Bubble sizes in various media (fermentation filtrate, model media) were characterized using an optical sensor technique developed at IFPEN during previous research [1], but never before applied to non-Newtonian media [2]. These original measurements were reinforced by the determination of the gas/liquid transfer coefficient (kLa) in each of the systems studied, and the combination of the different results led to the development of a robust transfer coefficient (kL) model incorporating the impact of rheology and shear stress.

In addition, hydrodynamic characterizations - Mixing Time (via colorimetry and image processing) and Velocimetry (by Pavlov tube* ) - were conducted in the same aerated viscous media in order to build a numerical model validation database.

Mélange dans l'eau
Figure 1: Illustration of the mixing in water mechanism, at several points in time (photographs), from injection (a) through to complete mixing (d) 

  * Instrument used to determine the speed of a fluid, including for the two-phase scenario, from a pressure difference measurement


Use of predictive numerical methods

For the purposes of numerical simulation, a model was developed on the basis of a Eulerian two-phase approach [3] and an averaged description of velocity fields**. This model also integrates the oxygen transfer phenomena and the consumption metabolism for different substrates.

It allows the prediction, at all scales (laboratory, pilot unit, industrial), of sugar and dissolved oxygen concentration ranges, as well as the associated global protein (enzyme) productivity. It also provides a distribution of local enzyme productivity, as illustrated in figure 2 below, for two different-sized fermenters.

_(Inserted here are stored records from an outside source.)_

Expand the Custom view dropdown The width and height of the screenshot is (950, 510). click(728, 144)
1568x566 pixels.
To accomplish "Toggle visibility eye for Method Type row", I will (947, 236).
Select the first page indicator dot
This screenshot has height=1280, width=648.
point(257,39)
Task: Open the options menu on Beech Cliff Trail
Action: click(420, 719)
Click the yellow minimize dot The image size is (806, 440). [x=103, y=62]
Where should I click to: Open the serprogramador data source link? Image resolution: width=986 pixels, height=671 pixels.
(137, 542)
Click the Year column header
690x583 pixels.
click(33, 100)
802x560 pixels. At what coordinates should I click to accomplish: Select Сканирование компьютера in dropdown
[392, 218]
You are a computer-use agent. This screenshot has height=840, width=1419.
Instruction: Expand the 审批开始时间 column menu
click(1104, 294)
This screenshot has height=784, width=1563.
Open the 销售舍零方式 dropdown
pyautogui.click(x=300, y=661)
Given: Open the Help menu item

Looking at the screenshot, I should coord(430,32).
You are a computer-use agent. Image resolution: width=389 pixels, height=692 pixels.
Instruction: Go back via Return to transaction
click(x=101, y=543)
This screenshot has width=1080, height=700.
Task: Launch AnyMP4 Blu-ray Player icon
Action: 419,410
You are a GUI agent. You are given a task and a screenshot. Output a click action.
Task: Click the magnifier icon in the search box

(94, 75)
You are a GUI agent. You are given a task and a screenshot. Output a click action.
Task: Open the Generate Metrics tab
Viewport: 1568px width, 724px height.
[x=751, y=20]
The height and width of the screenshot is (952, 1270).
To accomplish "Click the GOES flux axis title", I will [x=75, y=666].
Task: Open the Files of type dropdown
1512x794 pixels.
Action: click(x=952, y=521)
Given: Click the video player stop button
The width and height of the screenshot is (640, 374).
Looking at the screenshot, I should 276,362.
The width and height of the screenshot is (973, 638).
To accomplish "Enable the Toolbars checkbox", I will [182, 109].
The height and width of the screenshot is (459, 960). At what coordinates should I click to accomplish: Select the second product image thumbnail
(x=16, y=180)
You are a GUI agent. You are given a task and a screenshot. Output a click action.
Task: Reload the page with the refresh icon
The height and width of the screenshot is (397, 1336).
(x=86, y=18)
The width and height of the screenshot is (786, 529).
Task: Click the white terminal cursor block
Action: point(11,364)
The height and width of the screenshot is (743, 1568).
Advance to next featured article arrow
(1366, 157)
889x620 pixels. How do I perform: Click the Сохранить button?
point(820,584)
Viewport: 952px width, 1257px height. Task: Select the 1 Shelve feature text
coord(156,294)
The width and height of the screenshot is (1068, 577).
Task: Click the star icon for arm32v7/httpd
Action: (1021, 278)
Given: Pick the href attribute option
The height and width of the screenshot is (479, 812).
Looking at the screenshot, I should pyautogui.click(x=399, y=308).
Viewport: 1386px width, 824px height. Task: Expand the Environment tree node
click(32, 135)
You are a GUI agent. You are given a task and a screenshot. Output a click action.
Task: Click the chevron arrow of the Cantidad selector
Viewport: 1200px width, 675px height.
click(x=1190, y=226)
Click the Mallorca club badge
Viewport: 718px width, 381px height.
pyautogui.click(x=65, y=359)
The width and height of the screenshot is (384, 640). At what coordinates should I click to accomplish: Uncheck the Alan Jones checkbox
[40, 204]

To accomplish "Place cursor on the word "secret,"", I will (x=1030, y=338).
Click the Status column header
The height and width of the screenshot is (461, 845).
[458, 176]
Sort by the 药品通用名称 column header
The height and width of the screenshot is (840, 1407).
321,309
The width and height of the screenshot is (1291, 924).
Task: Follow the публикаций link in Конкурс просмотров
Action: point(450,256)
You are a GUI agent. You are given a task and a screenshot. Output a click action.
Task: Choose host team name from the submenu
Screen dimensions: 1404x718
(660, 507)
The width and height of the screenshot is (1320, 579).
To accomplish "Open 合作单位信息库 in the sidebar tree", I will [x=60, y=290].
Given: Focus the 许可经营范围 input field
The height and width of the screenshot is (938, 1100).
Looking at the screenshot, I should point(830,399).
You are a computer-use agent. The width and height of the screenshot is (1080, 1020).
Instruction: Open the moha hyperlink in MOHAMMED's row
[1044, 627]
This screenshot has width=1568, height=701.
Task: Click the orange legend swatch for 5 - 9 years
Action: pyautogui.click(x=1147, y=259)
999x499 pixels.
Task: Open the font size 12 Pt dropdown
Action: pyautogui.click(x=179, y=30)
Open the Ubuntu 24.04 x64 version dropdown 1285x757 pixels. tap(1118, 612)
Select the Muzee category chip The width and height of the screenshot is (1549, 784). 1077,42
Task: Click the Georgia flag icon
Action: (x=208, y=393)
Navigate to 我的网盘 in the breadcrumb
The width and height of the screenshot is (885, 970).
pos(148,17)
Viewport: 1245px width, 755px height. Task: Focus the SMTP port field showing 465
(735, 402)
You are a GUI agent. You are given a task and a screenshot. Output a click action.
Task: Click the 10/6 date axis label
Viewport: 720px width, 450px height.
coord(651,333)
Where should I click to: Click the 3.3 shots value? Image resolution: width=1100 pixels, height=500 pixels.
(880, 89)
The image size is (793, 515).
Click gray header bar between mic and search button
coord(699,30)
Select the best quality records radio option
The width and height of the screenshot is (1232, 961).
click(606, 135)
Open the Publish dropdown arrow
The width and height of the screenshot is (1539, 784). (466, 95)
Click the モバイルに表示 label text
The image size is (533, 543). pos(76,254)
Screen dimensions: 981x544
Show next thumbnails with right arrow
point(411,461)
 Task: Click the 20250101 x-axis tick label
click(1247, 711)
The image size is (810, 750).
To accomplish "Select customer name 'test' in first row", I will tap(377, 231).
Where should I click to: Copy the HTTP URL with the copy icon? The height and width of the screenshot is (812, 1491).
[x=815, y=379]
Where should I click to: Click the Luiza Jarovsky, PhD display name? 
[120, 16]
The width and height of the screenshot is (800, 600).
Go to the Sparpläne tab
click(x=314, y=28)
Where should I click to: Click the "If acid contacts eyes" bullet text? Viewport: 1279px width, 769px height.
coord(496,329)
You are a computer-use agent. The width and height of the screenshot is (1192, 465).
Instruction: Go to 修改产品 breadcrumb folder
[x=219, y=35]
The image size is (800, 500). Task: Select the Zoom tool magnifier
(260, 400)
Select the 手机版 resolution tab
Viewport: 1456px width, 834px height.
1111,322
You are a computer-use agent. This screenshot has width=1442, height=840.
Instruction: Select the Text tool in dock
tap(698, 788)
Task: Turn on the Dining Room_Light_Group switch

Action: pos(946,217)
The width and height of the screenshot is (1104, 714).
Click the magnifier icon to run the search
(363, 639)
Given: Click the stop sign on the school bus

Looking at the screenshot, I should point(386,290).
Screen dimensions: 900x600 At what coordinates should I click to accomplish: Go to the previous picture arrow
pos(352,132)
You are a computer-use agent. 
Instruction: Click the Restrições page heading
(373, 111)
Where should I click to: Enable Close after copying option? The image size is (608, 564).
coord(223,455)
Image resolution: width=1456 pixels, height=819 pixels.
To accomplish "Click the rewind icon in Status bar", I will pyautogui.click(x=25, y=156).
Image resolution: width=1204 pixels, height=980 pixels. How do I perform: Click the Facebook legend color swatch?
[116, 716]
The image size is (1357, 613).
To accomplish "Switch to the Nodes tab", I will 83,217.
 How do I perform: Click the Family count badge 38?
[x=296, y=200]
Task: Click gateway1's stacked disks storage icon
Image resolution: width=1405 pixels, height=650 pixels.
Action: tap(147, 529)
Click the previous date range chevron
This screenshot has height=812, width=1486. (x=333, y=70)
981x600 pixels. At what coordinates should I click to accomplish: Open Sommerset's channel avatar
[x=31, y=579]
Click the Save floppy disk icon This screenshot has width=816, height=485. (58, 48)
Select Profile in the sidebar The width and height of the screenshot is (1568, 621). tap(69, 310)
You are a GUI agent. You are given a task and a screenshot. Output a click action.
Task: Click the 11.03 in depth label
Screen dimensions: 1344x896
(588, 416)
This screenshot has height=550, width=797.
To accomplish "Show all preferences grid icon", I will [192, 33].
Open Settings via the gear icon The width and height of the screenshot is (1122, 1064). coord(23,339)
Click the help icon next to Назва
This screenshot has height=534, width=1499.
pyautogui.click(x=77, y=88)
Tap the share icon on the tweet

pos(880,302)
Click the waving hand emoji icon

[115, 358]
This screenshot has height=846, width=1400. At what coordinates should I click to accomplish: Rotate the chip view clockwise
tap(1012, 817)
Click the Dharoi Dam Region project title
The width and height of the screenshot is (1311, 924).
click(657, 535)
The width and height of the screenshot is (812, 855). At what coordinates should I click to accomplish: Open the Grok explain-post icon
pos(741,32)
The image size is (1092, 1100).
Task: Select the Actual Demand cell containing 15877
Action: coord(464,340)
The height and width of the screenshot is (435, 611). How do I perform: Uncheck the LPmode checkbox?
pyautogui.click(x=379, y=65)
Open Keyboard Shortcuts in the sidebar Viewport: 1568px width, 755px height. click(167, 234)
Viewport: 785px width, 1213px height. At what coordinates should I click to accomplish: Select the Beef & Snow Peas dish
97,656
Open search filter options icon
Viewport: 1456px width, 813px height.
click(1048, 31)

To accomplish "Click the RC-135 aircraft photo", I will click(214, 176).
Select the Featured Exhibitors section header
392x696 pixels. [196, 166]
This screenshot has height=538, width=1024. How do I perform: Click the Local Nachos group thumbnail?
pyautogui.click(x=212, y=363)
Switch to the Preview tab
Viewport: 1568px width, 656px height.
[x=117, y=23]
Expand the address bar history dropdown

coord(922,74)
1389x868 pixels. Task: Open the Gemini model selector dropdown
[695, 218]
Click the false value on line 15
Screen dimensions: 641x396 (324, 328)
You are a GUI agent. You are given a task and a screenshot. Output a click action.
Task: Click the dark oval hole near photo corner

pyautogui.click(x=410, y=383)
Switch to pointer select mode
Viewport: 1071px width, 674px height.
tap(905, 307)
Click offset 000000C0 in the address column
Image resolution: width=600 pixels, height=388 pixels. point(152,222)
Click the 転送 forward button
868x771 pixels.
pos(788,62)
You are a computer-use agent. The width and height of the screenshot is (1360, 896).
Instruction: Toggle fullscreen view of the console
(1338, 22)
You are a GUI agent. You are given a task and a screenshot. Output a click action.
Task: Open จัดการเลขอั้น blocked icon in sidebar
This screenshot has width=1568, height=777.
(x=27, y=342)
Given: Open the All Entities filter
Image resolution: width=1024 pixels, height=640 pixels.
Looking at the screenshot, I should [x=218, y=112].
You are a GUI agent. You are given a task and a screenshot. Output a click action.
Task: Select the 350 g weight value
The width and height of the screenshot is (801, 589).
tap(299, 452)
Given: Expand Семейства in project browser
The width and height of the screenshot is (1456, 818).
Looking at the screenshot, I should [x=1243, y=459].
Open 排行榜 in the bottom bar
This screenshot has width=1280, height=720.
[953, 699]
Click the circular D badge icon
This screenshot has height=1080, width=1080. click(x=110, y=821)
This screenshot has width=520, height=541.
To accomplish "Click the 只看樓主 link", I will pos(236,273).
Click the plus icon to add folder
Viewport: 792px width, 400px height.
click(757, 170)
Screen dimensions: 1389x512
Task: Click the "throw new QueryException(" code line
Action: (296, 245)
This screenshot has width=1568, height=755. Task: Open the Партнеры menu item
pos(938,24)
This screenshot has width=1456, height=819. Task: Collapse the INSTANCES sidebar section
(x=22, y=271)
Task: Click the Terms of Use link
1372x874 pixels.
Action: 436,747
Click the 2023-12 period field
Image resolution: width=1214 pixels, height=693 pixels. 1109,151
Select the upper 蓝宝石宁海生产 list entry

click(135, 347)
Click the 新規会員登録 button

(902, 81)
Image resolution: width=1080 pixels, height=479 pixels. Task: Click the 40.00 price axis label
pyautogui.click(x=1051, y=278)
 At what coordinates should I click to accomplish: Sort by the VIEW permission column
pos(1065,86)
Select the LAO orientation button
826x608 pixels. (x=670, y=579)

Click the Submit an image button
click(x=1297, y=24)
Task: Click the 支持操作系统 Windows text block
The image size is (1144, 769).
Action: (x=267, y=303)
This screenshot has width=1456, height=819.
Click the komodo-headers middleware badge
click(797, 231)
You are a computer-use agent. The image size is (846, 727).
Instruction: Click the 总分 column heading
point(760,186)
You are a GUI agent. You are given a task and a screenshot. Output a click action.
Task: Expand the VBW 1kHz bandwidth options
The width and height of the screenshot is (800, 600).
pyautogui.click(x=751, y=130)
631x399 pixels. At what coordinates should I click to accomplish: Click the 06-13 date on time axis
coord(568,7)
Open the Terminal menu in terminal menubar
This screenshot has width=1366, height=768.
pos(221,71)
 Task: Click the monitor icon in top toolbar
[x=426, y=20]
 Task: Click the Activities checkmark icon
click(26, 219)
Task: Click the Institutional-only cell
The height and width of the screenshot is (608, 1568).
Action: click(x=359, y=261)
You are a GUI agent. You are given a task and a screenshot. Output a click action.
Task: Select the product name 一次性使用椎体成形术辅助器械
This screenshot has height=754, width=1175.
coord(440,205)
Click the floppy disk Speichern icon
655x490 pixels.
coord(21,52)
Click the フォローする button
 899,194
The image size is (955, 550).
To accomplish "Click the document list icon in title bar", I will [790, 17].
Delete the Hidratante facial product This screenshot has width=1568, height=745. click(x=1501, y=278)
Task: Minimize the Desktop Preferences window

These calculations also highlighted an increase in metabolism heterogeneities with dimensional extrapolation, caused by substrate heterogeneities between zones. Consequently, there are potential differences in the behavior of microorganisms between the top and bottom of the fermenters.

productivité enzymes
Figure 2: Standardized protein (enzyme) productivity ranges in two fermenters of 20 L and 100 m3, and associated productivity distributions 

** RANS approach : Reynolds Averaged Navier-Stokes equations 


Towards increased incorporation of substrate variability

However, the metabolic model employed does not take into account the sensitivity of the microorganism to time-related and geometric variations in substrate composition. To fine-tune productivity predictions in large-sized fermenters, it is therefore necessary to evaluate the model’s ability to adapt to such fluctuations.

Tests to better characterize this aspect of the microorganism’s behavior are currently also underway in dual-zone fermenters, using a “scale-down” approach***.

Finally, the model will soon be used to validate stirring technologies and substrate injection methods aimed at ensuring the required level of homogeneity of substrates in order to maintain the optimal productivity of industrial fermenters.

*** Thesis underway by T. Goncalves Roque (IFPEN/AgroParisTech) 

 


References: 

[1] Maximiano Raimundo P., Analyse et modélisation de l'hydrodynamique locale dans les colonnes à bulles  (Local hydrodynamic analysis and modeling in bubble columns), Thèse de doctorat, Université de Grenoble, 2015.
[2] Cappello, V., Plais C., Vial, C., Augier, F. (2020). Bubble size and liquid-side mass transfer coefficient measurements in aerated stirred tank reactors with non-newtonian liquids. Chemical Engineering Science, 211, 115280. DOI:10.1016/j.ces.2019.115280.
[3] Cappello V., Plais C., Vial C., Augier F., Scale-up of aerated bioreactors: CFD validation and application to the enzyme production by Trichoderma reesei. Chemical Engineering Science, 229 (2021), 116033. DOI:10.1016/j.ces.2020.116033.